It's been an interesting few weeks for the hyper niche world of record-setting hypercars. First we had a new record, then we had admission of a 'mix-up' which cast doubt on that record; the internet evidently being a more observant viewer of the Tuatara's 331mph footage than the team who recorded and edited it. SSC has since suggested it will re-stage the run to eliminate any doubt. Whatever the outcome, it's clear that silly-speed cars still hold considerable appeal.
Certainly that was true of the Veyron. Arguably no-one had ever gone for the flat-out jugular in a road-legal setting like Bugatti did in 2005. The car stunned the world with its 253.81mph v-max, removing the McLaren F1 and its 1998 240mph run from the top spot. Not only did it smash the record, it did it in purpose-built style; everyone waxing lyrical on just how composed the quad-turbo W16 machine was when closing in on terminal velocity. It wasn't just fast either, it was reputedly easy to drive and luxurious - and thanks to the quality assurance of a multinational conglomerate, it offered turn-key usability and reliability.

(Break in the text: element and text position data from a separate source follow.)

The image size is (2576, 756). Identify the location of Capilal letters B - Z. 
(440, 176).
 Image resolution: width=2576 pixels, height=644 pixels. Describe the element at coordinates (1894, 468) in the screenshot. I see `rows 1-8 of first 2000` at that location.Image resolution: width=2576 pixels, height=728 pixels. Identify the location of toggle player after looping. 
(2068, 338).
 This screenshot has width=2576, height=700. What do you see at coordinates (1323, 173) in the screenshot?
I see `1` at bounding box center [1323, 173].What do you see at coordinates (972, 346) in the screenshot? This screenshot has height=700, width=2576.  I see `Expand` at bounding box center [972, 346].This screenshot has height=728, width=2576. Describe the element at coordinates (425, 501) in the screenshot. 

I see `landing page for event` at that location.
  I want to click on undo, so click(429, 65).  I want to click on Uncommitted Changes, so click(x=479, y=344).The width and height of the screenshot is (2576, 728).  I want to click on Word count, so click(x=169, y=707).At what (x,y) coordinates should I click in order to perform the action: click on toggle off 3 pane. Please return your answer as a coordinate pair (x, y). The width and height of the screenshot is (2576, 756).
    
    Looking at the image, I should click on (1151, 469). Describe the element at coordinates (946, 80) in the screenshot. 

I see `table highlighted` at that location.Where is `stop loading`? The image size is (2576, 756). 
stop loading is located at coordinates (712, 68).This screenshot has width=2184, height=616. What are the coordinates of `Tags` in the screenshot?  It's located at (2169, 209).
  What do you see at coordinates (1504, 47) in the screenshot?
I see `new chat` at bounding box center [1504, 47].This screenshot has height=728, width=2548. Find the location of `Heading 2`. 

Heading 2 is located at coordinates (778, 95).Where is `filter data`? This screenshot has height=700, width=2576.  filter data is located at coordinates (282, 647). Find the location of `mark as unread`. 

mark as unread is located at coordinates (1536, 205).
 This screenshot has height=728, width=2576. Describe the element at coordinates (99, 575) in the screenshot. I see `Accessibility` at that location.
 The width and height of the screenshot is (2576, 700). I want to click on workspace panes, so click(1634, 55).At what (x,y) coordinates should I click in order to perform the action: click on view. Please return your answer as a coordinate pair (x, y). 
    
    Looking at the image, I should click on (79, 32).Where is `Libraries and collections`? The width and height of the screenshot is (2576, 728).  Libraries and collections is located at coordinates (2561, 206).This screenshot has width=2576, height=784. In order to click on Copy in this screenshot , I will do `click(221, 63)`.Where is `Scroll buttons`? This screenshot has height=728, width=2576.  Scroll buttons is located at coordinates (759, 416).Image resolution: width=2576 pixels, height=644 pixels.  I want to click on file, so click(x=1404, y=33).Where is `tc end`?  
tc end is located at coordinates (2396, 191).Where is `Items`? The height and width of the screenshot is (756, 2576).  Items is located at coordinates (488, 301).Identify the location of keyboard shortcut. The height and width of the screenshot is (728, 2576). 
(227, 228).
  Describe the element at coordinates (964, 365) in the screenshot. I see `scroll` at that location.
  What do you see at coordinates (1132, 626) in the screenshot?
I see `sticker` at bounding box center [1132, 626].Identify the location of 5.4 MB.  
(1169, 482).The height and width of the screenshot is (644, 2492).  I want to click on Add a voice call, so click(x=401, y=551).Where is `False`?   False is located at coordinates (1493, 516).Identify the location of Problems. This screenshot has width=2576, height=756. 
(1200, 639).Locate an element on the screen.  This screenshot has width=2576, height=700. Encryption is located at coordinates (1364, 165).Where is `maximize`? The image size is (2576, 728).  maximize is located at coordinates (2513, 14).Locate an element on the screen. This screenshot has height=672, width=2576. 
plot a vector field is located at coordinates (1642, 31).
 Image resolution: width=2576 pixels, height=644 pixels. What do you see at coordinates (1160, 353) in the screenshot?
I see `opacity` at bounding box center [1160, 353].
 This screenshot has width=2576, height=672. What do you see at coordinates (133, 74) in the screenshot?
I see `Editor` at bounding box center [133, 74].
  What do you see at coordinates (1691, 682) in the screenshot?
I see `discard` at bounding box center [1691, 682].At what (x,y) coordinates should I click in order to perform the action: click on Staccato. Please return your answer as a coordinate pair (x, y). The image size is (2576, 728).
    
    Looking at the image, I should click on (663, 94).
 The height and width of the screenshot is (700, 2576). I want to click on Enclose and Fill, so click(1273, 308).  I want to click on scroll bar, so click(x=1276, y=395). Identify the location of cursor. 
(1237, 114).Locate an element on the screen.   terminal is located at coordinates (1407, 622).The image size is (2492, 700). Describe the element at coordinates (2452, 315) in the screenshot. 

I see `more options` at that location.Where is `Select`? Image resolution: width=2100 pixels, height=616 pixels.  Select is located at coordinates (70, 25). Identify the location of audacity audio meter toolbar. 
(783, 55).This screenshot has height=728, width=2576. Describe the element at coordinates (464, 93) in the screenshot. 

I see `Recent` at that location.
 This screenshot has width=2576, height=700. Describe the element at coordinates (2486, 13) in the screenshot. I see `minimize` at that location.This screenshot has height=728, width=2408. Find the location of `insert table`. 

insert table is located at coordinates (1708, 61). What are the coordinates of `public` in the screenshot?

All that history and reputational heft is packed into the panels of the first Veyron bound for Britain, said to be the fifteenth car to exit the factory. As a 2006 build, it was delivered when the victory of the record was still fresh, complete with 'UK1' in its chassis code to signify its unique rank. In fact, the car was so early in the model cycle that is was apparently given pride of place on the Goodwood Festival of Speed lawn that year.
We hardly need to delve into the Veyron's specialness any deeper, its status as an eccentric, ego-satisfying experiment is well established, as is the engineering know-how which delivered its remarkable specification. As ever, gaining access to the four banks of cylinders in the W16 motor, an engine quite like no other, is probably worth the price of admission alone.
In the original car, it delivered 1,001hp and 922lb ft of torque, enabling a 2.5 second 0-62mph time as well as that maximum figure from the all-wheel drive chassis. The Veyron weighed 1.9-tonnes, of course - but power is power. Especially when the boost hits at its hardest from around 4,500rpm; those to sample it first-hand have likened the feeling to riding on an afterburner. Something we'd like to think the former owners of this particular car have experienced a few times, given the 10,100 miles of use in 14 years. Not bad for a car that cost one million euros when new.
The next custodian of UK1 won't exactly be making a killing on the depreciation either - the current asking price is £875,000, after all. Still, at least said buyer can make the purchase safe in the knowledge that the 'service and tyre package' was undertaken at H.R. Owen Bugatti in 2017 (costing £31,716) and that an annual service a year later replaced the front radiators, prop shaft, air con condenser, left-hand heat deflector and front handling flaps for £35,310. Epic running costs by any measure. But an epic car, too.